▶ _AIM OF THE TASK_
Rewrite the data starting at the line containing "Given: Select the polygon" and ending at the end of the data, with "hamburger" changed to "three-line" and nothing else altered.

* start *

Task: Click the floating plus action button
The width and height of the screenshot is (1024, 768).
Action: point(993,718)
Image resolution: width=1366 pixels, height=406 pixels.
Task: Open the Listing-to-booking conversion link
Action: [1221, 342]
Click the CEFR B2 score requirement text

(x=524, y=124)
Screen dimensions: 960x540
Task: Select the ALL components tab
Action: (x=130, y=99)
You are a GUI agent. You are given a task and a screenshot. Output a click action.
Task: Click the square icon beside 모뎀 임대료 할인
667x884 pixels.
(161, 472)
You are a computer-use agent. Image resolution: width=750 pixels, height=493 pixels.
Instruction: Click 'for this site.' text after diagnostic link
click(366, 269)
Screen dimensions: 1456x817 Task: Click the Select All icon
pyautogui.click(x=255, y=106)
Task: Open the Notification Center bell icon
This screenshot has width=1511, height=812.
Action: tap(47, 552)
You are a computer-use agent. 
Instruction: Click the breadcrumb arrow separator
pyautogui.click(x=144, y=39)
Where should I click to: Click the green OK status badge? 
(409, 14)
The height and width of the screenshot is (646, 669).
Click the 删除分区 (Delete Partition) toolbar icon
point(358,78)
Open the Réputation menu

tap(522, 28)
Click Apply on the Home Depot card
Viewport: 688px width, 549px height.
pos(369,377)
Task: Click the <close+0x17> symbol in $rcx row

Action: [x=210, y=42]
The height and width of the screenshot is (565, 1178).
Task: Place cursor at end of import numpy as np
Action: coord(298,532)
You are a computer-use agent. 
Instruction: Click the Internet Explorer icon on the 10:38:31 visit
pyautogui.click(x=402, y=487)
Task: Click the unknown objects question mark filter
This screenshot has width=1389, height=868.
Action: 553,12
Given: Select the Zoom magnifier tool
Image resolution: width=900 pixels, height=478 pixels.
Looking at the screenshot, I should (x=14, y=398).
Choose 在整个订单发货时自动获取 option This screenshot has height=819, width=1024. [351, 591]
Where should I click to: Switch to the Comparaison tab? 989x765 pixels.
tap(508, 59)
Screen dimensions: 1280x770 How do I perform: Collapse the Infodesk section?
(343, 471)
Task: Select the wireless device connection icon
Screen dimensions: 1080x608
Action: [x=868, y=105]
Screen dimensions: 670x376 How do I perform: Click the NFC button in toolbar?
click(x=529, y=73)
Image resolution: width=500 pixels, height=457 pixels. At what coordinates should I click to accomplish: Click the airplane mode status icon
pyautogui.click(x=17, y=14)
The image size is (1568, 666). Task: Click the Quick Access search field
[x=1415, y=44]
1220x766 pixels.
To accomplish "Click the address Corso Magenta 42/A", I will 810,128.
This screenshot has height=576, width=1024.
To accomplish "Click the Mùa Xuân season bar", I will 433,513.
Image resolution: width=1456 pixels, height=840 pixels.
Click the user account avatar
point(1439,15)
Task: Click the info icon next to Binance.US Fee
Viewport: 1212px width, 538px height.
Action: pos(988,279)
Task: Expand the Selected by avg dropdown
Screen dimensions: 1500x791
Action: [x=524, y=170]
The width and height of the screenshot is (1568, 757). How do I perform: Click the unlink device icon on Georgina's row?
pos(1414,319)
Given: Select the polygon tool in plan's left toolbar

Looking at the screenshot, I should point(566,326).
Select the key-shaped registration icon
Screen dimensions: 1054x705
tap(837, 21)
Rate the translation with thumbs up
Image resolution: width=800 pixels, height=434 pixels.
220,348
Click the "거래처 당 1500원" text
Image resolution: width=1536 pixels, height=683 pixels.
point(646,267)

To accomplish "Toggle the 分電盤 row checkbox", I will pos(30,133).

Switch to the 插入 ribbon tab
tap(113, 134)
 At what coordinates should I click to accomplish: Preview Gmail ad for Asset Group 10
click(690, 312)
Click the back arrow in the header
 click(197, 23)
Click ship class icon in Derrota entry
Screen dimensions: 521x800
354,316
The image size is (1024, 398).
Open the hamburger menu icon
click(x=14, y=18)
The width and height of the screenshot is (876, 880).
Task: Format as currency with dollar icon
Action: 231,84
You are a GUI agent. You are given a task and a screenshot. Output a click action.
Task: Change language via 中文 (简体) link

* end *

▶ _RESPONSE FOR THIS EXERCISE_
Given: Select the polygon tool in plan's left toolbar

Looking at the screenshot, I should point(566,326).
Select the key-shaped registration icon
Screen dimensions: 1054x705
tap(837, 21)
Rate the translation with thumbs up
Image resolution: width=800 pixels, height=434 pixels.
220,348
Click the "거래처 당 1500원" text
Image resolution: width=1536 pixels, height=683 pixels.
point(646,267)

To accomplish "Toggle the 分電盤 row checkbox", I will pos(30,133).

Switch to the 插入 ribbon tab
tap(113, 134)
 At what coordinates should I click to accomplish: Preview Gmail ad for Asset Group 10
click(690, 312)
Click the back arrow in the header
 click(197, 23)
Click ship class icon in Derrota entry
Screen dimensions: 521x800
354,316
The image size is (1024, 398).
Open the three-line menu icon
click(x=14, y=18)
The width and height of the screenshot is (876, 880).
Task: Format as currency with dollar icon
Action: 231,84
You are a GUI agent. You are given a task and a screenshot. Output a click action.
Task: Change language via 中文 (简体) link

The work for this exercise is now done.